* [TASK OBJECTIVE] Nothing but a number is needed: the count of lines below that include "item".
==== DATA ====
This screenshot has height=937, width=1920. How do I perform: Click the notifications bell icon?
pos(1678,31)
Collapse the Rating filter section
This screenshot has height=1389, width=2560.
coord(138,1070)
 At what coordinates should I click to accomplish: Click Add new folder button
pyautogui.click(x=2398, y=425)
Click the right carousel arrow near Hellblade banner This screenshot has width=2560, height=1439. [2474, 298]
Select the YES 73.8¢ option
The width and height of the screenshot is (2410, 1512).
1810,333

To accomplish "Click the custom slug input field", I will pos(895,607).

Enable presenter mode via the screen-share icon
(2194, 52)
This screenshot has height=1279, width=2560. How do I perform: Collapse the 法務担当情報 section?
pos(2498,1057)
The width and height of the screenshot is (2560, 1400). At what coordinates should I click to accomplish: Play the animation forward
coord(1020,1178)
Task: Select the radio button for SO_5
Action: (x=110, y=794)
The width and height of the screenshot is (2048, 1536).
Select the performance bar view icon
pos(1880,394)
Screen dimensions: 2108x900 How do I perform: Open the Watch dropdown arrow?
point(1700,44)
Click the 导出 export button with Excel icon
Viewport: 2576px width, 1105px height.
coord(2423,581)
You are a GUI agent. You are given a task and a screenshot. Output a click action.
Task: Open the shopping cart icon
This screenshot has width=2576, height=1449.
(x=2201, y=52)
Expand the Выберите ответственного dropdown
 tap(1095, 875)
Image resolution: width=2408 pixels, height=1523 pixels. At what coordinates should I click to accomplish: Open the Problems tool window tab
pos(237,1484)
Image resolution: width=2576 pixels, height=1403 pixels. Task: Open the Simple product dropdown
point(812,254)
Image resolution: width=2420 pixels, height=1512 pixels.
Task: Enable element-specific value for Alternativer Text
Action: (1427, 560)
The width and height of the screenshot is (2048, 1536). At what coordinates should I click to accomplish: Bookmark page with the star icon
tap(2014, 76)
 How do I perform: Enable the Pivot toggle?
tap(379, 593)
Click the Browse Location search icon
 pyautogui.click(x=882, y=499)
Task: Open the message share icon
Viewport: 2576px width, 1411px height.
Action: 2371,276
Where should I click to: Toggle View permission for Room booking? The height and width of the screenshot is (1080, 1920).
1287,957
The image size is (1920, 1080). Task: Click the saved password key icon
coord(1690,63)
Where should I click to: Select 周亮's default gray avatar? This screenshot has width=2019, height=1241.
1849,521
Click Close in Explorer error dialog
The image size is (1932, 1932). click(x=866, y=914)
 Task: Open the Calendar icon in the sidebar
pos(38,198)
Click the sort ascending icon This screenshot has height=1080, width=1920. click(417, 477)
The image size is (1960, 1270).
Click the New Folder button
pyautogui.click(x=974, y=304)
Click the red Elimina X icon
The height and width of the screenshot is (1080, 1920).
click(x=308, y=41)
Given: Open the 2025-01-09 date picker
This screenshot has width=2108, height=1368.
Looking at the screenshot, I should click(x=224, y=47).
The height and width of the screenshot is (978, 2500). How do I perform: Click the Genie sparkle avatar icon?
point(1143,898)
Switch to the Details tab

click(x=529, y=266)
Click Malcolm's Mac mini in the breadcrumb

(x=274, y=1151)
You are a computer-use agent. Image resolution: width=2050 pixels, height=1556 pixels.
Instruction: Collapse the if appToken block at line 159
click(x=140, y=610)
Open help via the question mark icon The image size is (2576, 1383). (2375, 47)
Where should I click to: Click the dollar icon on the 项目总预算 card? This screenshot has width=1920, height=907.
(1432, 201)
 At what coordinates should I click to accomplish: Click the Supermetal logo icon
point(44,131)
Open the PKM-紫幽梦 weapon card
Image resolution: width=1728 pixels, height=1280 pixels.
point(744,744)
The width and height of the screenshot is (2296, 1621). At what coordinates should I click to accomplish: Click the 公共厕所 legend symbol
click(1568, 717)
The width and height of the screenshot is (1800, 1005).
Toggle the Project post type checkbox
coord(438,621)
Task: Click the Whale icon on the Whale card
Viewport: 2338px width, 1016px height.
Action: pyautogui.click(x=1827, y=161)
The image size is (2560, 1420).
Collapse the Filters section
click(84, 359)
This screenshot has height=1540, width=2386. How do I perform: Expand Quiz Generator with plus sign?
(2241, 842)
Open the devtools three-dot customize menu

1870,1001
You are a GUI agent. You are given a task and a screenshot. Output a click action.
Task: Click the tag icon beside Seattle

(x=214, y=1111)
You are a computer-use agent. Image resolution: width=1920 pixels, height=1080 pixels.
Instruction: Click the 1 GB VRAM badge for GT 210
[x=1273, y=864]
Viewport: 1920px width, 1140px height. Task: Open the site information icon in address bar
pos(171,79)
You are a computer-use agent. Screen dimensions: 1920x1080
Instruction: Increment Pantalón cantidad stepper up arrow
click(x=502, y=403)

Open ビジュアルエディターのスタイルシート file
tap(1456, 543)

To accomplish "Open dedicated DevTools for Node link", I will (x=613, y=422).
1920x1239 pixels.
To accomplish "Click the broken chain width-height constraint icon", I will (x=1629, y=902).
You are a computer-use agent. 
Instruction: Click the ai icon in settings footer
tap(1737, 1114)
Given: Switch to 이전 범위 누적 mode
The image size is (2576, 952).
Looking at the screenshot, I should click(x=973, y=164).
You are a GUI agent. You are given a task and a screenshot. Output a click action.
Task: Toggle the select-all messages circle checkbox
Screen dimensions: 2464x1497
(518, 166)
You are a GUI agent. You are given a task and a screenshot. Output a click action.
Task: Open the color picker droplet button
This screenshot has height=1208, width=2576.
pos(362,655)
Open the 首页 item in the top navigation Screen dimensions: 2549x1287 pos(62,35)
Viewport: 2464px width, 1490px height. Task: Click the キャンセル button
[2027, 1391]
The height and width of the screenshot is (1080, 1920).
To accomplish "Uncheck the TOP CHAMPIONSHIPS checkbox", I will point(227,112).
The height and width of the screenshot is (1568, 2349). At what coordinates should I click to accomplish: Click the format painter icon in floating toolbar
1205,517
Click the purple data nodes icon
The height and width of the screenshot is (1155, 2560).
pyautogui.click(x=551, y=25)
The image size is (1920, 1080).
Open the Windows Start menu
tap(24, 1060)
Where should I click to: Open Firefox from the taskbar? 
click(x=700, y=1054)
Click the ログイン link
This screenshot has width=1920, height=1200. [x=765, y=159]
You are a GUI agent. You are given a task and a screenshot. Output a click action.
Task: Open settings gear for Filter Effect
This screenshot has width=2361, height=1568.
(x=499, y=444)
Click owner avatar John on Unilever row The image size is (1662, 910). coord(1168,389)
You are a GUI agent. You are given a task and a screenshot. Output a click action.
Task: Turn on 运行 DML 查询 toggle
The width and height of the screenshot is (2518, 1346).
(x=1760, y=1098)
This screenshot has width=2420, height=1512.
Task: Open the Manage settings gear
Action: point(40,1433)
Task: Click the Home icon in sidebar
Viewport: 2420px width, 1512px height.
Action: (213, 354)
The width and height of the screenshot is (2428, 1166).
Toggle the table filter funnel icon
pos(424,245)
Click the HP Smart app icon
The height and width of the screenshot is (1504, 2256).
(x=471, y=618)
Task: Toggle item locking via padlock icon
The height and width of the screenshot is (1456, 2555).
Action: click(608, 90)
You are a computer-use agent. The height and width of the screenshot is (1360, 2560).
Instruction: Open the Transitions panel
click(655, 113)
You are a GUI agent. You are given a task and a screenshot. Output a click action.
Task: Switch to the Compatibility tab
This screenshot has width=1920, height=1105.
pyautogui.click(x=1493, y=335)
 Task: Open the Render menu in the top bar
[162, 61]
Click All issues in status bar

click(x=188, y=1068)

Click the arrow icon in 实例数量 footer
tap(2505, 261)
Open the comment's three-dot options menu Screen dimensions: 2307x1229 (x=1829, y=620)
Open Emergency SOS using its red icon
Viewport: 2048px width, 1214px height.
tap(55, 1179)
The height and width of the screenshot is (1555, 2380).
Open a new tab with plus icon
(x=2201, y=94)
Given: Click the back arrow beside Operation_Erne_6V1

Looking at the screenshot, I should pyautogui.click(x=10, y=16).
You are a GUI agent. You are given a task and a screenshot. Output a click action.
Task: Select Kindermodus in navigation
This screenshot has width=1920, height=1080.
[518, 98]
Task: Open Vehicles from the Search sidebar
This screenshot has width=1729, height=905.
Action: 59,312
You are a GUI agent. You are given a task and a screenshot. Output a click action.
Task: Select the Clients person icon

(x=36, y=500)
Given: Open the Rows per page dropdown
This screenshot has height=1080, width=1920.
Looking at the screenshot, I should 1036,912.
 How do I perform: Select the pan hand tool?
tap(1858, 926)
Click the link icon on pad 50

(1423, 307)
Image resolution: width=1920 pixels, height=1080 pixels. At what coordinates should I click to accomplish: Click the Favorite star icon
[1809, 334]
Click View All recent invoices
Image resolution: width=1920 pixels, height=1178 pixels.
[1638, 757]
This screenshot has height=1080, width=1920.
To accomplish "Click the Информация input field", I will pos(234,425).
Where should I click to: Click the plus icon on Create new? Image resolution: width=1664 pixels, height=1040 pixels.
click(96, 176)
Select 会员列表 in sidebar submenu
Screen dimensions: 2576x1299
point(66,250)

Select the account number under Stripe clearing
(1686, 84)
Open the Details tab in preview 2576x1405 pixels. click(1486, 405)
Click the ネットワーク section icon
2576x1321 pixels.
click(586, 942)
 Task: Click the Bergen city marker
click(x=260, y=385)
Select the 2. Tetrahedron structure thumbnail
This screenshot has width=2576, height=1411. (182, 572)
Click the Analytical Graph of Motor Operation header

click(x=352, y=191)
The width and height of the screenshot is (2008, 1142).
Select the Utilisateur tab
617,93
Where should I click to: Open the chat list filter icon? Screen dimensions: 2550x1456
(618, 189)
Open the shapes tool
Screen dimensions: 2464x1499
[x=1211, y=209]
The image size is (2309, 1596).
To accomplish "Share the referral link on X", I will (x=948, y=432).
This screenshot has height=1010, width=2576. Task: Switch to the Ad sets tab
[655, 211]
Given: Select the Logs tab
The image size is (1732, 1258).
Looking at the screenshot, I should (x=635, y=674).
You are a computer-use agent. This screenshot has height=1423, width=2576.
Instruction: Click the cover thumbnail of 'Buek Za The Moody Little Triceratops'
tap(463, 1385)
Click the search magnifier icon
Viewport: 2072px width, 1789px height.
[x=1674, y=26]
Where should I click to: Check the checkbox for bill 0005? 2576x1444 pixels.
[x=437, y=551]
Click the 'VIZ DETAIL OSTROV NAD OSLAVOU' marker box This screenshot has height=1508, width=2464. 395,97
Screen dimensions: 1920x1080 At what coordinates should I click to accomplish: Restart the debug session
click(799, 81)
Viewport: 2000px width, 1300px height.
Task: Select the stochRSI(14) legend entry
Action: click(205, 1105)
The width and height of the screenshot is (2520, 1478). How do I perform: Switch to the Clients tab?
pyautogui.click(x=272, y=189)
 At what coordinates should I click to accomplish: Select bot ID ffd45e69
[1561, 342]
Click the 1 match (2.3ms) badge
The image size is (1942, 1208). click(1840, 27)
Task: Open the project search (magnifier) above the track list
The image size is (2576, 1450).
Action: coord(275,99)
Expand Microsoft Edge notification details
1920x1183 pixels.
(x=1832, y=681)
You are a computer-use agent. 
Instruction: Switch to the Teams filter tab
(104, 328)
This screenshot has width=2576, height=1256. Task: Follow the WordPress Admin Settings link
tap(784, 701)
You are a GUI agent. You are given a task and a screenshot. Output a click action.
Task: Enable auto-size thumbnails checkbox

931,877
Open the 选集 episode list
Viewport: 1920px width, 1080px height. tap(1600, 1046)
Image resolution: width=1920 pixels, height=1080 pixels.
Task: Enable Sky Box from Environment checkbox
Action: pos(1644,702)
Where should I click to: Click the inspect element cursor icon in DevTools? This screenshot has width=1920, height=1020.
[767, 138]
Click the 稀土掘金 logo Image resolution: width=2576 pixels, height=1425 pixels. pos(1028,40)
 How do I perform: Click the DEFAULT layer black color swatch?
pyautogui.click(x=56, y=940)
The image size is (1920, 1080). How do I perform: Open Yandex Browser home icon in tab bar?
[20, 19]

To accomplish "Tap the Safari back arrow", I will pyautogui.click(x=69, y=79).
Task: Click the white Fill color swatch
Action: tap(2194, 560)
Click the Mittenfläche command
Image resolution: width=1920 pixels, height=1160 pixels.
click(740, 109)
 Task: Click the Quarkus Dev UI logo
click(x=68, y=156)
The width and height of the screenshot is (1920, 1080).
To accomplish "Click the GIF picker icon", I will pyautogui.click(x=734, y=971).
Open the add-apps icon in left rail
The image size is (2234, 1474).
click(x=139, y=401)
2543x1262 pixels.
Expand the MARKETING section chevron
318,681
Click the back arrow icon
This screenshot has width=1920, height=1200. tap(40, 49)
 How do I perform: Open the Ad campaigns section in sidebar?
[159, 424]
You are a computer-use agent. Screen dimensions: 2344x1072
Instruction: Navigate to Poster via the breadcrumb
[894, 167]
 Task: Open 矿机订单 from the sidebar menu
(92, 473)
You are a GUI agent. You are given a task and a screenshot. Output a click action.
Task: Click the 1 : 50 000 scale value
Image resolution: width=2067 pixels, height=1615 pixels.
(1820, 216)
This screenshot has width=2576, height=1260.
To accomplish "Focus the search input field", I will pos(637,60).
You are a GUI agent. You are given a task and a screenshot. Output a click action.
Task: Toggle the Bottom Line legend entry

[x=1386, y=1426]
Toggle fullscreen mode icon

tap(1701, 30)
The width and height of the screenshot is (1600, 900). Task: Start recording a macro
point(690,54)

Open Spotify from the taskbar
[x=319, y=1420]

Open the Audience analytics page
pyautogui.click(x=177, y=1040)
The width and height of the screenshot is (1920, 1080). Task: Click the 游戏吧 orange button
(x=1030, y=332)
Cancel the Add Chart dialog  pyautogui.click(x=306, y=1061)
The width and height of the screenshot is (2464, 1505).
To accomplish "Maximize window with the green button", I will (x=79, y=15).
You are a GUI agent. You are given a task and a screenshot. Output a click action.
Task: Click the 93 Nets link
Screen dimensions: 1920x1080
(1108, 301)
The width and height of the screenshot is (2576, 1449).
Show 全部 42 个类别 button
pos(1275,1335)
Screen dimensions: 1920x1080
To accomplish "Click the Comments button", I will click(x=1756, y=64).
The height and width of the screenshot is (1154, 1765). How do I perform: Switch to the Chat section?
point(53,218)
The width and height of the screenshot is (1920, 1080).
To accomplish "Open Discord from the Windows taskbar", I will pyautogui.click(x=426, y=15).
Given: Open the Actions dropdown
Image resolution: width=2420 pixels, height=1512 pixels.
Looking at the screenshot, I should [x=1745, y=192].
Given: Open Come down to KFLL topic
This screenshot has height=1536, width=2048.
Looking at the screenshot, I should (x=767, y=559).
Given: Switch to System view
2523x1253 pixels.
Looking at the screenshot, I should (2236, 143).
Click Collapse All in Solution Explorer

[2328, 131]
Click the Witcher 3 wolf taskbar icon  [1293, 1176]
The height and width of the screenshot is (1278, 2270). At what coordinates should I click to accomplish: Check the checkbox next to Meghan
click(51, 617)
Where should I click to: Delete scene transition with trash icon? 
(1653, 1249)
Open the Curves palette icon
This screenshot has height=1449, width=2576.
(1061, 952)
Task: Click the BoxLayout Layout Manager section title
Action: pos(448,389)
====
* [ANSWER TO THIS EXERCISE] 2